▶ _Document section_
-- Start --
MBPCA with missing data: LDPE tubular reactor#

Companion to the MBPLS LDPE case study. Same dataset, same natural multi-block split, but cast as an unsupervised MBPCA problem: there is no Y target, so the quality block joins the process blocks as a fourth X-block and the model is asked to find a consensus super-score across all four. The mask-aware NIPALS path is enabled the same way as in MBPLS: leave algorithm="auto" (the default) and any NaN flips it to the iterative solver.

Data. LDPE.csv shipped under process_improve/datasets/multivariate/LDPE/.

Blocks (all treated as X for MBPCA).

Block	Columns
`zone1`	Tin, Tmax1, Tout1, Tcin1, z1, Fi1, Fs1
`zone2`	Tmax2, Tout2, Tcin2, z2, Fi2, Fs2
`pressure`	Press
`quality`	Conv, Mn, Mw, LCB, SCB

What we do. Fit a complete-data MBPCA, read the per-block R²X and the super-score; inject ~10% MCAR NaN into the multi-column blocks; refit and verify the super-score and the per-block R²X are essentially unchanged.
-- End --
▶ _Provided information_
-- Start --
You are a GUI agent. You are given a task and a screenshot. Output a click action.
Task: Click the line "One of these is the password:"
-- End --
-- Start --
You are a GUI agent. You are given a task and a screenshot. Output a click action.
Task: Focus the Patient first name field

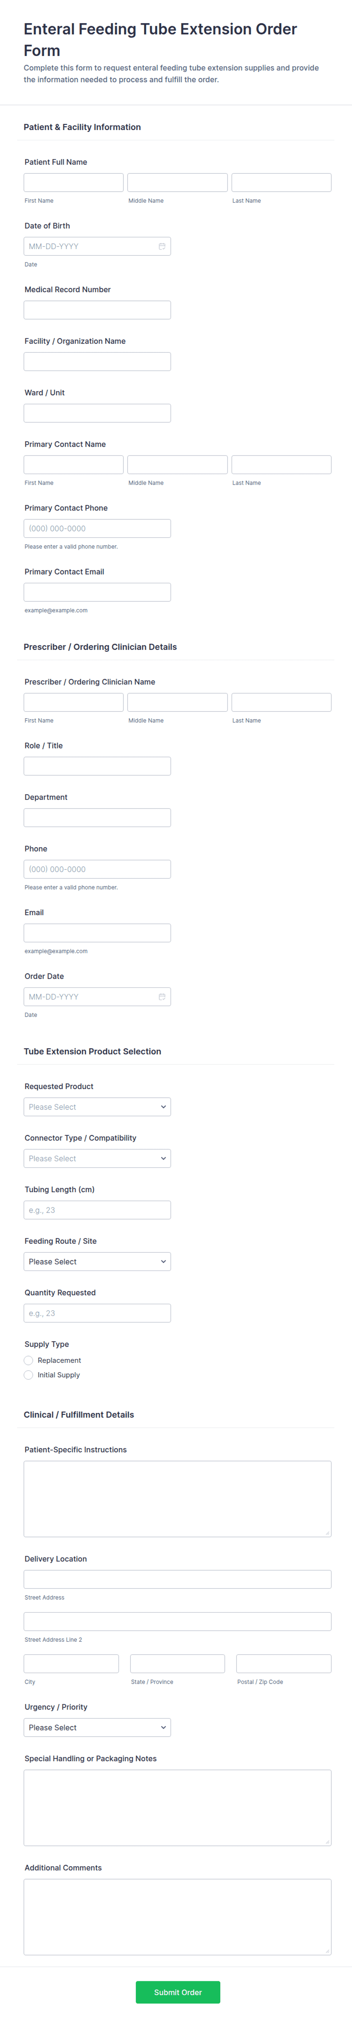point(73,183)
-- End --
-- Start --
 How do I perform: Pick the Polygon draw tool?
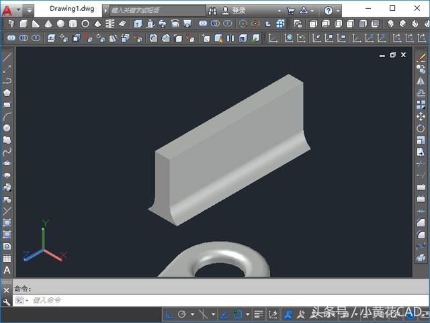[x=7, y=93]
-- End --
▶ _Exercise A_
Reproduce the passage of the MBPCA case study starting at "MBPCA with missing" and ending at "shipped under process_improve/datasets/multivariate/LDPE/.".
▶ _Exercise B_
In the MBPCA case study, why does the quality block join the process blocks as a fourth X-block?

▶ _Right answer A_
MBPCA with missing data: LDPE tubular reactor#

Companion to the MBPLS LDPE case study. Same dataset, same natural multi-block split, but cast as an unsupervised MBPCA problem: there is no Y target, so the quality block joins the process blocks as a fourth X-block and the model is asked to find a consensus super-score across all four. The mask-aware NIPALS path is enabled the same way as in MBPLS: leave algorithm="auto" (the default) and any NaN flips it to the iterative solver.

Data. LDPE.csv shipped under process_improve/datasets/multivariate/LDPE/.

▶ _Right answer B_
The problem is cast as unsupervised MBPCA, so there is no Y target.